Rolland Courbis est revenu sur Canal+ sur le match fou qui a vu la victoire de Rennes à Marseille vendredi en ouverture de la 31eme journée de L1 (2-5). Une satisfaction pour le coach breton, aussi volubile sur le cas de son équipe que sur celui d'un OM qui doit tout miser sur la Coupe désormais.

Un match à Marseille est toujours particulier pour Rolland Courbis. Et quand il se termine comme vendredi, avec une victoire 2-5 de Rennes au Vélodrome en ouverture de la 31eme journée de L1, l’entraîneur du club breton n’en revient pas. « Prendre trois points avec ce score-là, c’était imprévu, a-t-il reconnu au micro de Canal+ après le match. On a malheureusement arrêté de jouer à 0-3, on s’est fait peur alors qu’il n’y avait pas de quoi. Ça doit nous servir pour la suite. » Courbis se serait pourtant contenté d’un nul face à une équipe dont il se méfiait. « Elle ne gagne presque jamais et ne perd presque jamais. Penser qu’on pouvait faire comme les autres équipes, à savoir prendre un petit point, c’était possible. Mais gagner au Vélodrome, il n’y a que le PSG et Bilbao qui viennent de le faire, avec des gros matchs. » Un gros match, Rennes a su en réaliser un dans un contexte sulfureux.

« Sept dernières journées passionnantes »

Mais loin de Courbis l’idée de s’en servir et de l’alimenter pour mieux servir les intérêts de sa formation. « On a surtout pensé à ce qu’on devait faire et ne pas faire. A 0-3, on a entendu un logique mécontentement, et à 2-3, tout le stade a repris espoir. S’il y avait eu 3-3, ça aurait fait le tour du stade. Je connais cet endroit. » L’ancien entraîneur de Montpellier occupe désormais le podium avec le Stade rennais et rêve en grand pour le sprint final. « On n’est pas loin des cinquante points, ce qui est déjà pas mal. Avec sept journées, il reste la possibilité de s’approcher des soixante ou de les atteindre, même si je ne sais pas si on y arrivera. Cette coupure internationale va nous permettre de tous souffler. J’espère que les internationaux rentreront indemnes et le prochain match contre Reims, que j’ai vu jouer à Monaco de façon surprenante, ne sera pas facile à gagner. Mais les sept dernières journées seront passionnantes. »

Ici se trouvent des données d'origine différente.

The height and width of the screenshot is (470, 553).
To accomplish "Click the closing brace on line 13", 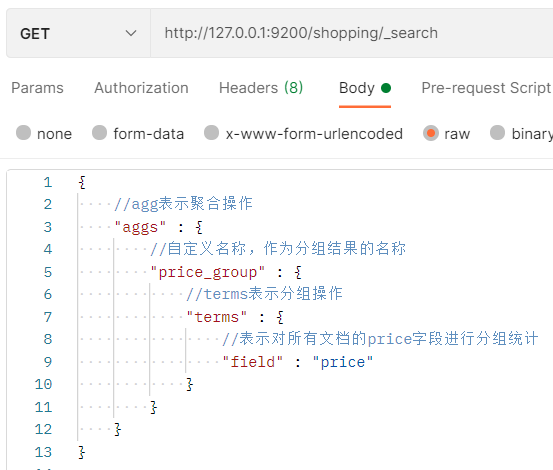I will pos(81,452).
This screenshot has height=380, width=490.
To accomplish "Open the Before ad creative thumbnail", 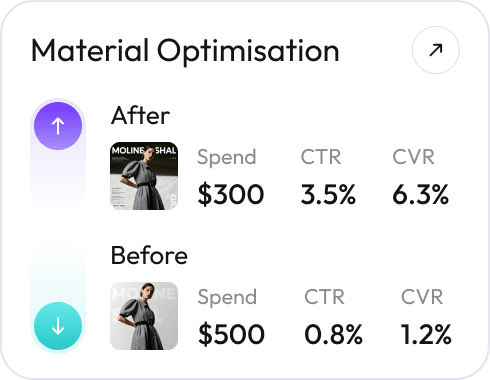I will tap(144, 316).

« On va prendre quoi ? Un martien ? »

Passé sur le banc de l’OM pendant deux saisons, Courbis a également évoqué en longueur le cas de son ancien club. Après avoir souligné que la baisse de régime avait débuté dès le premier semestre 2015 - « J’ai l’impression qu’on ne se rend pas compte que l’OM était dans cet état au cours de la deuxième partie de la saison dernière », il a écarté le départ d’un Michel d’un bon mot dont il a le secret. « Michel est l’entraîneur qui a amené l’OM en demi-finale de Coupe de France et qui l’a qualifié en Ligue Europa, en perdant d’un petit but contre Bilbao. Je savais qu’on était sévère avec les entraîneurs français, mais si on commence à l’être avec les étrangers, on va prendre quoi ? Un martien ? »

La relégation, Courbis n’y croit pas

Surtout que Courbis estime que les Marseillais ont une dernière chance de sauver sa saison. « Mais gagner la Coupe de France, que le club n’a pas gagné depuis 27 ans, c’est possible, pas obligatoirement en battant le PSG en finale. Il faudra faire gaffe à Sochaux, mais s’il ne te reste plus que ça à jouer et que tu n’es pas capable de battre Sochaux, ce sera vraiment une saison ratée. » Et le scénario d’une relégation en L2 en fin de saison ? « Bien sûr qu’un avion peut tomber ou des tas d’autres catastrophes peuvent arriver, mais je n’y crois pas. Il faudrait qu’ils perdent les sept matchs qu’ils restent à jouer. » L’OM semble a priori à l’abri d’une telle série. Même si rien ne semble impossible à ces Marseillais-là.